*SOURCE TEXT*:

# Lookin' At A 5er And A Dodge Mega-cab



## Crismon4 (Jan 25, 2005)

So it must be the sheer boredom of winter (and eagerly anticipating camping season)....but we've been looking at the Sydney 31FQBHS and a Dodge Mega-Cab. We've been happy with the 28RSDS and Excursion, but I like the idea of a "real" bedroom for me and DH, a little bit more room/storage, and a hide-a-bed for Grandma (she'll come with us to Zion this summer). DH especially likes the idea of the Dodge Mega-Cab, as we sold his p/u to get the Excursion...when we got the 28RSDS. He loved the new diesel, roominess of the mega-cab, and fit/finish.

Any feedback from those that have made the change from TT to 5er would be greatly appreciated. My only concern about the p/u is on those long road trips with our two boys in back (ages 7 & 10)....oh and taking our 2 Boxers with us as well.

Thanks!


----------



## Sluggo54 (Jun 15, 2005)

Crismon4 said:


> So it must be the sheer boredom of winter (and eagerly anticipating camping season)....but we've been looking at the Sydney 31FQBHS and a Dodge Mega-Cab. We've been happy with the 28RSDS and Excursion, but I like the idea of a "real" bedroom for me and DH, a little bit more room/storage, and a hide-a-bed for Grandma (she'll come with us to Zion this summer). DH especially likes the idea of the Dodge Mega-Cab, as we sold his p/u to get the Excursion...when we got the 28RSDS. He loved the new diesel, roominess of the mega-cab, and fit/finish.
> 
> Any feedback from those that have made the change from TT to 5er would be greatly appreciated. My only concern about the p/u is on those long road trips with our two boys in back (ages 7 & 10)....oh and taking our 2 Boxers with us as well.
> 
> Thanks!


Isn't that box a little short for fifth-wheel towing?

Sluggo


----------



## Crawfish (Sep 14, 2005)

Tricia,

We are also going from a TT to a 5'er.







Everybody I have talked to who owns one tells me once you move up to a fifth wheel you will never go back. They say the difference is night and day. Good luck on your hunt and happy camping.

Leon


----------



## CamperAndy (Aug 26, 2004)

The room in the back seat is just like a limo and it is like the commercials, just because the front seat is open does not mean there will be a fight to move from the back seat to the front. My 6'1" 18 year old along with my 5'11" 15 year old and my 12 year old DD sit back there without complaint for many hours.

As for the short bed and a 5er. There are hitches to help there.


----------



## toolaidback (Jan 25, 2007)

Crismon4 is right, we have me,the wife, a 2 daughters ages 13, and 8. We love our megacab (see pic in my gallery). It has more interior space than our old limited 4runner. We've taken our 2 labs ,AKA four legged beasts, with us and been comfortable (other than a little drool).

*DATA LISTING*:
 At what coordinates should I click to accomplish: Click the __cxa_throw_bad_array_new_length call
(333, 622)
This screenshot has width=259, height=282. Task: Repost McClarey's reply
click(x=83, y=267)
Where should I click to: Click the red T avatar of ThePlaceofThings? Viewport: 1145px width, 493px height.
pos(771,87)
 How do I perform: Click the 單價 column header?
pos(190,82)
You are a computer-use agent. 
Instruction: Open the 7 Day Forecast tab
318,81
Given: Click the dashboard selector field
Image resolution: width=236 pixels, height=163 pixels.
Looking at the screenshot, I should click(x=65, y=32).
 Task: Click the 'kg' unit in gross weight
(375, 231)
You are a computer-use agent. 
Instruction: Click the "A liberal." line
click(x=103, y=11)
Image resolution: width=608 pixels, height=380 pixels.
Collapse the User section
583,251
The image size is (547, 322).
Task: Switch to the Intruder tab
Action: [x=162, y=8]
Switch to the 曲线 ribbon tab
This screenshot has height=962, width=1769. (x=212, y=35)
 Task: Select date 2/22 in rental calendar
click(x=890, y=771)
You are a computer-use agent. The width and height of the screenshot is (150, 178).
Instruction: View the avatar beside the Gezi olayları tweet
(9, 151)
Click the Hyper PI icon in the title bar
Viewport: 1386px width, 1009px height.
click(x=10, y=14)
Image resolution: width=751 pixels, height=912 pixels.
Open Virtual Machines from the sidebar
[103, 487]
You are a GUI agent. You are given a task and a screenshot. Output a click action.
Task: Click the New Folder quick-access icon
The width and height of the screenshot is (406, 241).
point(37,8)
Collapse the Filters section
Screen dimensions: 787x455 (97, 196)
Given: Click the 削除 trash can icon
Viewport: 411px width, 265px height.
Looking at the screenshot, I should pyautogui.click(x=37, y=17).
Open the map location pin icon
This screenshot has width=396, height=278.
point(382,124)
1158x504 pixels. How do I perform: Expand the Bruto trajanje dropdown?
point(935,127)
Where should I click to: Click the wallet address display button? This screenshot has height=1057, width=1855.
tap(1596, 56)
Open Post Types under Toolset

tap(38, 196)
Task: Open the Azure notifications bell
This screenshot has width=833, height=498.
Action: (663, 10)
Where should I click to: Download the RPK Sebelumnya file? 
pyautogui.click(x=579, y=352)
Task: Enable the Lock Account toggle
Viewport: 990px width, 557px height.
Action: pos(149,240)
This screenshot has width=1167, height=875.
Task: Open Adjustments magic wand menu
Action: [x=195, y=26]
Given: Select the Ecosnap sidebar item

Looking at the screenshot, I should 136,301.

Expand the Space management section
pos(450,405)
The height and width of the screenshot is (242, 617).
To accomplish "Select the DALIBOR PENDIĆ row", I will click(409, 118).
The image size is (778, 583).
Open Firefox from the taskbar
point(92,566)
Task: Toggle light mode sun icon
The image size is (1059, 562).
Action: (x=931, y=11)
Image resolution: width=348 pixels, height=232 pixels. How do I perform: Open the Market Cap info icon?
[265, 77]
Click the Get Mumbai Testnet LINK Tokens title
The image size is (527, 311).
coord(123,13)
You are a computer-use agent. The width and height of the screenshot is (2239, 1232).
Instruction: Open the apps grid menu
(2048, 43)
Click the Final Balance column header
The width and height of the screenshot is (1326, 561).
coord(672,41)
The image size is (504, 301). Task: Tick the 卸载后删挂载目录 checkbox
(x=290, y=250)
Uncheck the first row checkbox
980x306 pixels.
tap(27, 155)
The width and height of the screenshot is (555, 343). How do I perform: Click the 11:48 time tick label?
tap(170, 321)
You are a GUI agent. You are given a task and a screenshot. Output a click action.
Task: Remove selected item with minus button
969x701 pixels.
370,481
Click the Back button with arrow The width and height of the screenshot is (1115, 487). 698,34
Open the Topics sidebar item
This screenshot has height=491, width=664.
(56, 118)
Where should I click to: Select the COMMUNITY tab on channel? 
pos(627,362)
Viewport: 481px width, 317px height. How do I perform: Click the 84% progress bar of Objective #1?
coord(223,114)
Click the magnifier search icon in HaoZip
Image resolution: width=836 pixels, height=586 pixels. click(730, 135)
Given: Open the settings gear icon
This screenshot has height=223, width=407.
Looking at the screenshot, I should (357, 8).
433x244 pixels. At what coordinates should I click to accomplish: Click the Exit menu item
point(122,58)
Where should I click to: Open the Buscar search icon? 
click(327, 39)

*TASKS AND EXERCISES*:
- a) Please set down the part of the forum thread between "Everybody I have" and "and happy camping.", inclusive.
- b) According to the forum thread, what draws Crismon4 to the Sydney 31FQBHS over the current 28RSDS? Answer in one to three sentences.

*RESULTS OF THE EXERCISE*:
- a)
Everybody I have talked to who owns one tells me once you move up to a fifth wheel you will never go back. They say the difference is night and day. Good luck on your hunt and happy camping.

- b) Crismon4 likes the idea of a "real" bedroom for the couple and a little more room and storage. The Sydney would also provide a hide-a-bed for Grandma, who will come along to Zion that summer.